__Records supplied__.

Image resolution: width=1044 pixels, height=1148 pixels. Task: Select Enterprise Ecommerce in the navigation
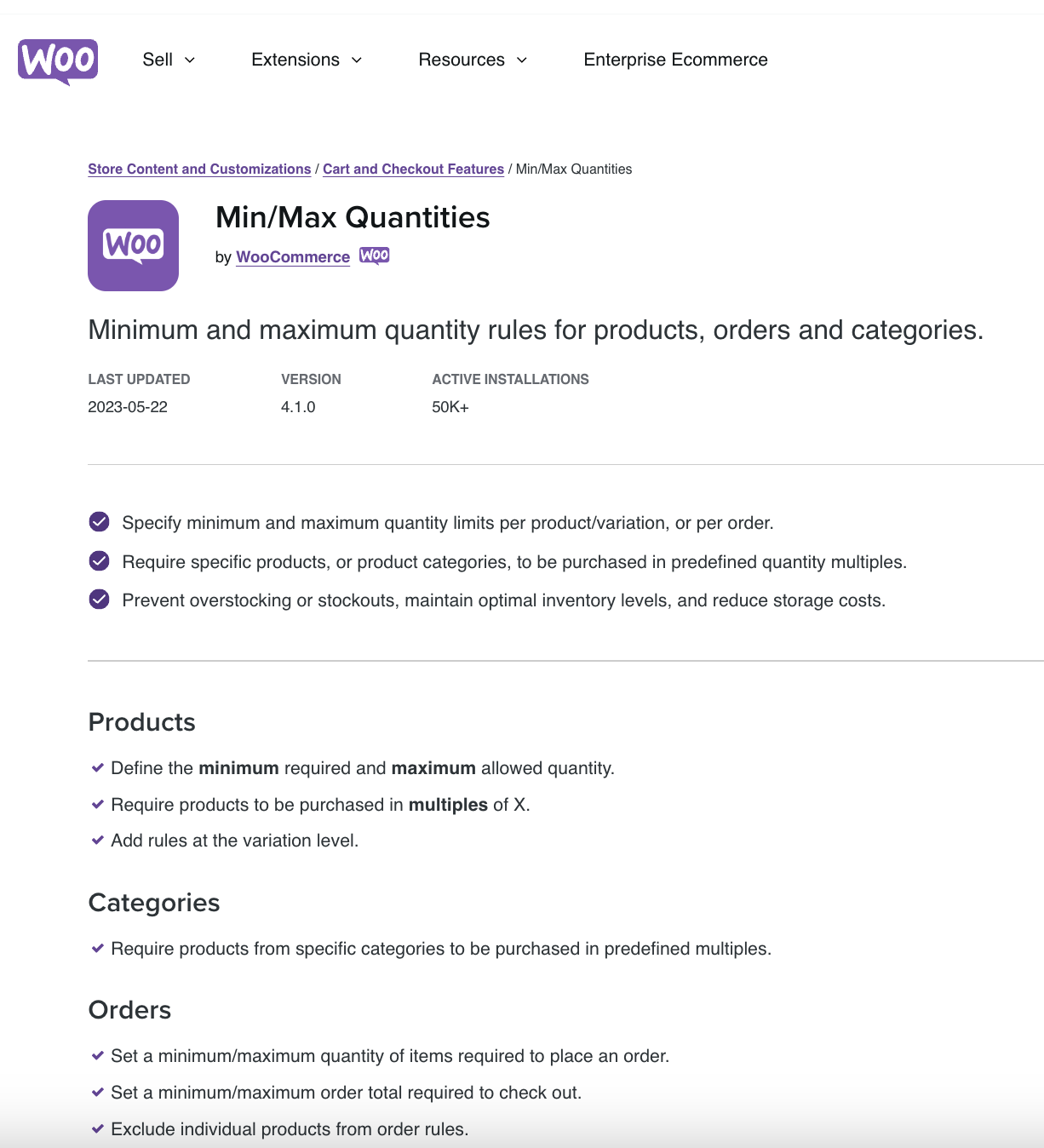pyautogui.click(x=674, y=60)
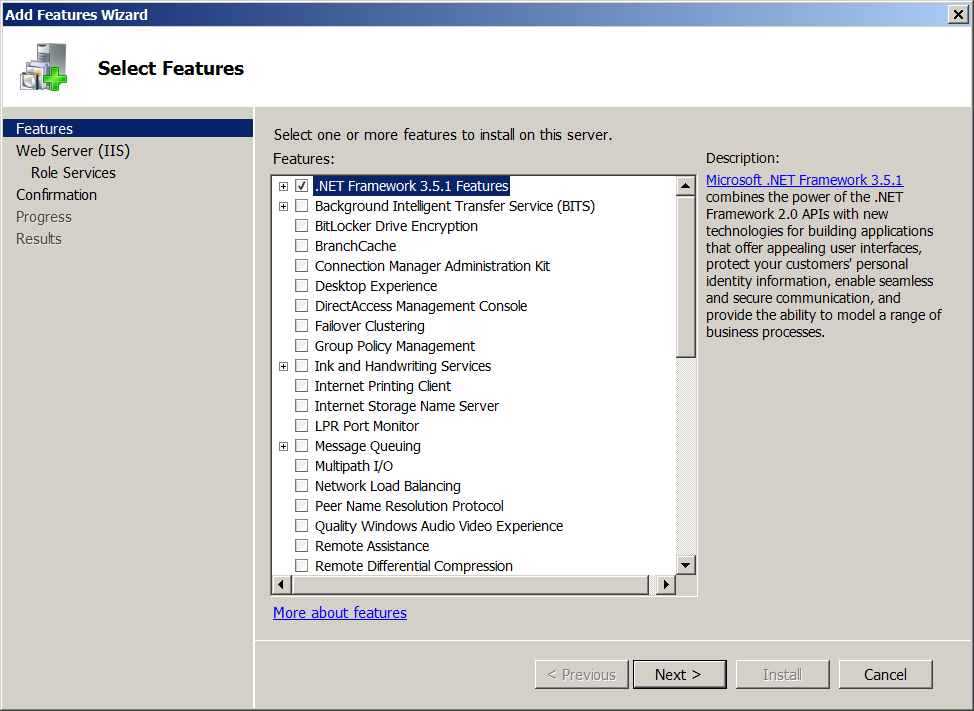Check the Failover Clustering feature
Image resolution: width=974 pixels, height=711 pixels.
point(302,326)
---
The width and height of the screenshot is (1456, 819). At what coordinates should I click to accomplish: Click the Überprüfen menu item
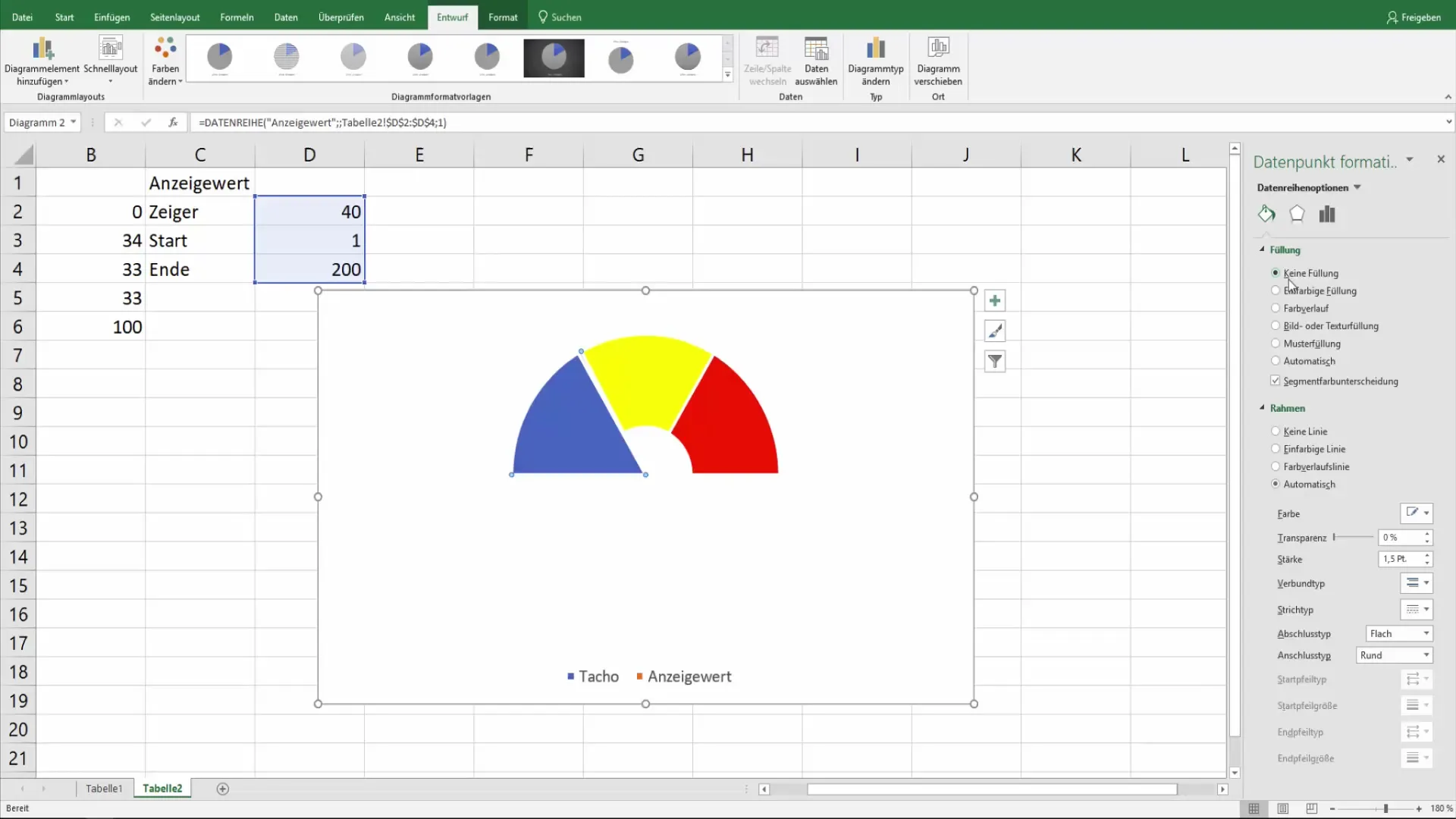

__Given problem__. Reproduce verbatim the data between the line containing "Image resolution: width=1044" and the line containing "point(302,326)", both lines included, omitting the pictures.

__Output for this task__.
Image resolution: width=1044 pixels, height=1148 pixels. Task: Select Enterprise Ecommerce in the navigation
pyautogui.click(x=674, y=60)
Check the Failover Clustering feature
Image resolution: width=974 pixels, height=711 pixels.
point(302,326)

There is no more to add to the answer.